Consultas via internet têm (mesmo) mais-valias?

João Sequeira Carlos, ex-presidente da Associação Portuguesa de Medicina Geral e Familiar, esclarece vantagens, riscos e cuidados a ter. Porque nem tudo é positivo…

Em Portugal, nos últimos anos, aumentaram os sites que disponibilizam consultas e acompanhamento médico online. O desregulamento desta área está a preocupar responsáveis do setor, que alertam para o perigo destas poderem estar a ser dadas por especialistas em situação irregular, em desconformidade com as normas éticas e/ou sem garantia do sigilo das informações pessoais transmitidas por esta via.

«O assunto preocupa-nos», assumiu mesmo, em entrevista ao jornal Sol, em meados de 2014, Alexandra Bento, bastonária da Ordem dos Nutricionistas. «Temos muitas denúncias de sites que prestam serviços ilegais, em que os profissionais não estão registados sequer na ordem», criticava, na altura, a responsável.

Em entrevista à Prevenir pouco depois, João Sequeira Carlos, então presidente da Associação Portuguesa de Medicina Geral e Familiar, apontou benefícios e vantagens neste tipo de acompanhamento, mas também alertou para os riscos e para os cuidados a ter. «A interação online não substitui uma consulta médica», defendeu, na altura em que foi entrevistado, este especialista.

Sabendo que o diagnóstico de uma doença implica, em muitos casos, a observação do doente, em que situações podem as consultas online ser uma opção?

O diagnóstico precisará sempre da observação do doente. A interação não presencial entre o médico e o seu paciente é uma opção quando é necessário esclarecer dúvidas referentes a sintomas e sinais dos problemas de saúde já avaliados em consulta. É também uma boa opção para sinalizar um novo problema que exija avaliação. Nesse caso, o médico pode realizar uma abordagem inicial não presencial para orientar o seu doente para uma consulta num prazo adequado.

Há também questões que podem ser abordadas através de uma interação não presencial, nomeadamente em termos de aconselhamento, partilha de resultados de exames, agendamento de consultas, solicitação de prescrição de medicação crónica e pedido de orientação no contexto de gestão integrada da doença crónica.

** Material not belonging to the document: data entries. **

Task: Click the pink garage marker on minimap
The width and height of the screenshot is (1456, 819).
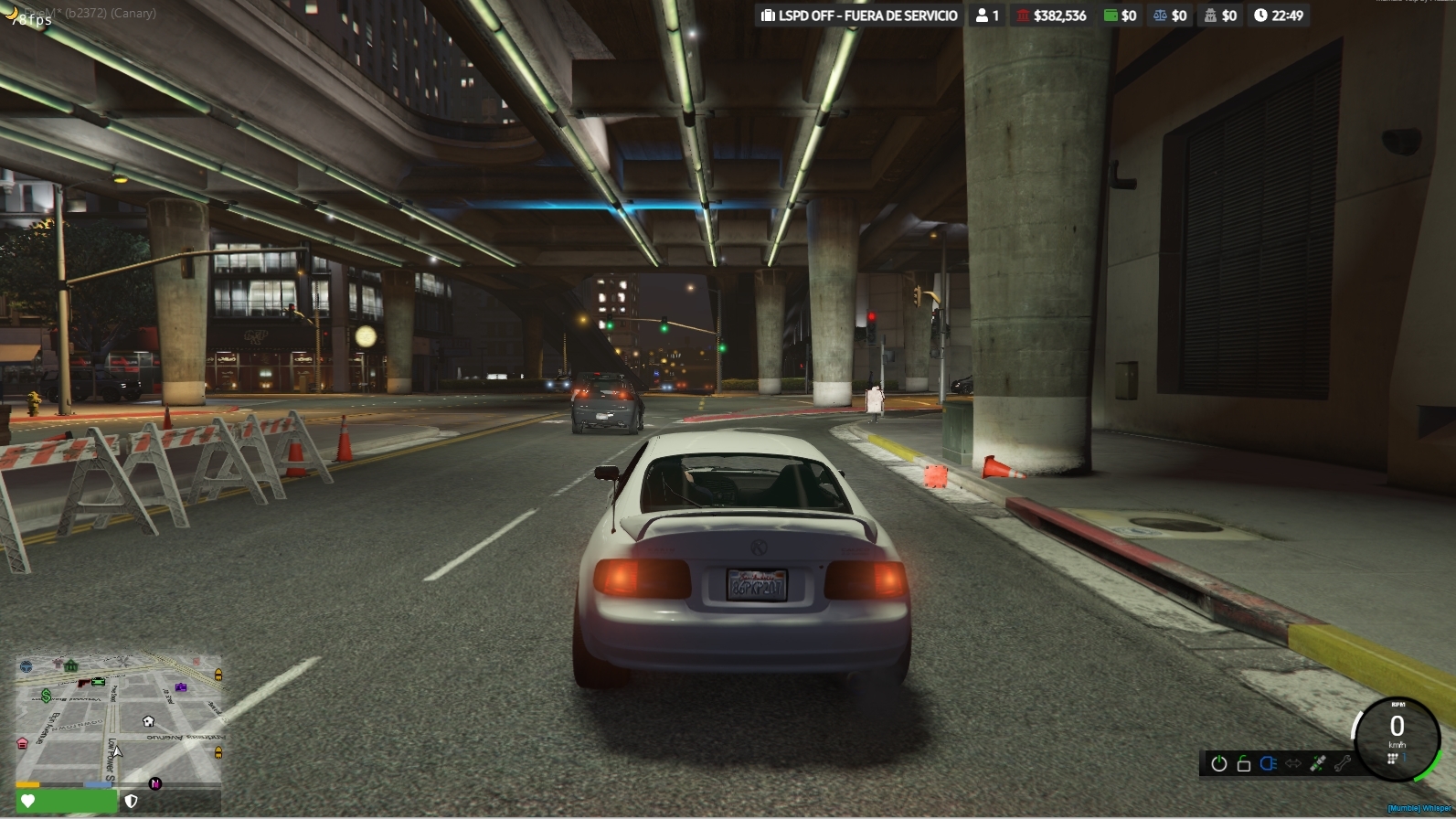Action: click(x=23, y=744)
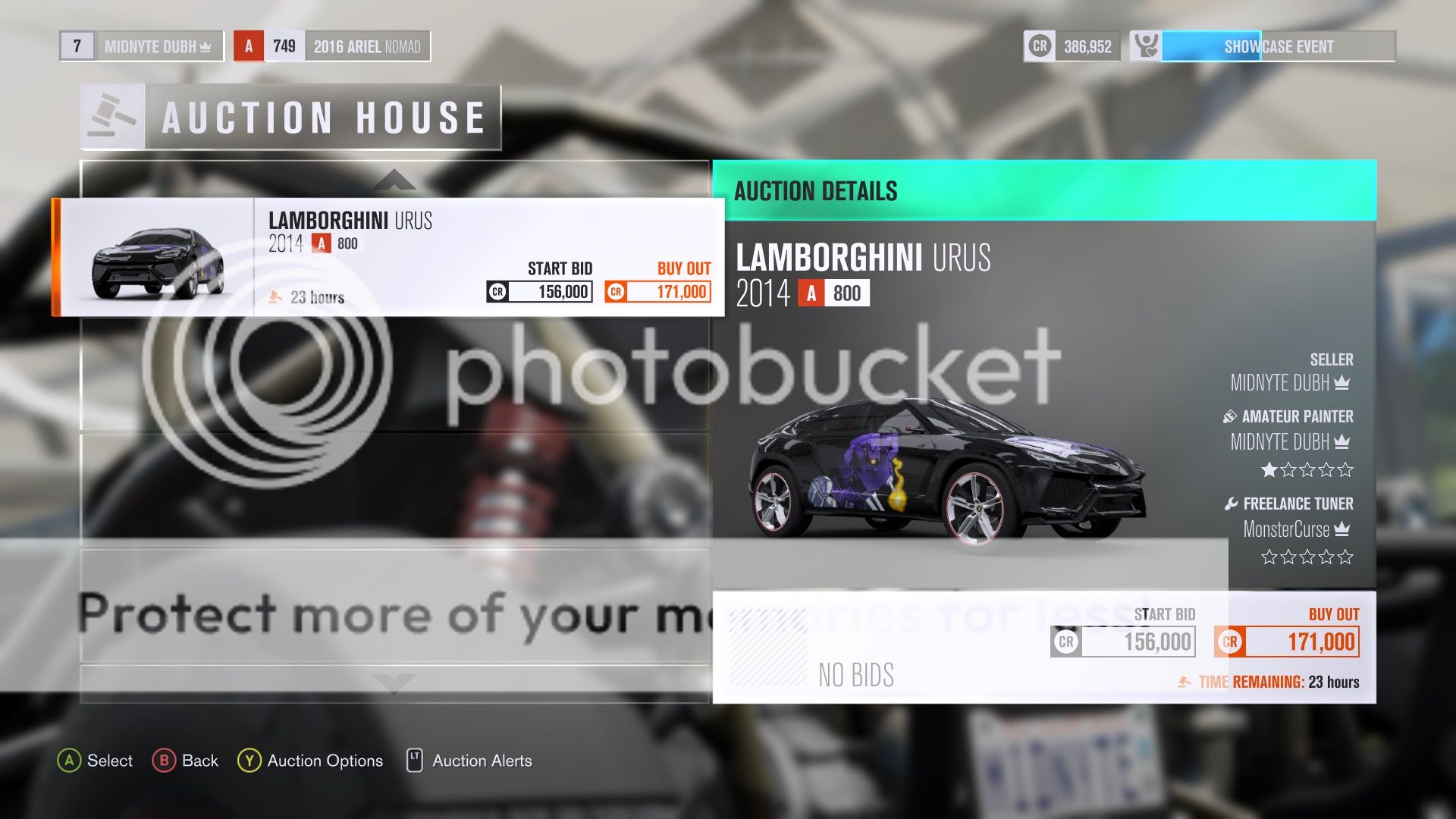Go Back from the auction house
The image size is (1456, 819).
pyautogui.click(x=199, y=761)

A consulta online não dispensa, portanto, uma consulta presencial?

Do ponto de vista técnico-científico e deontológico, uma consulta médica é presencial e será sempre a essência da prestação de cuidados de saúde. A interação online não substitui uma consulta médica e deve ser encarada como um auxílio à prestação de cuidados que tem todo o sentido no contexto da comunicação interpessoal no século XXI.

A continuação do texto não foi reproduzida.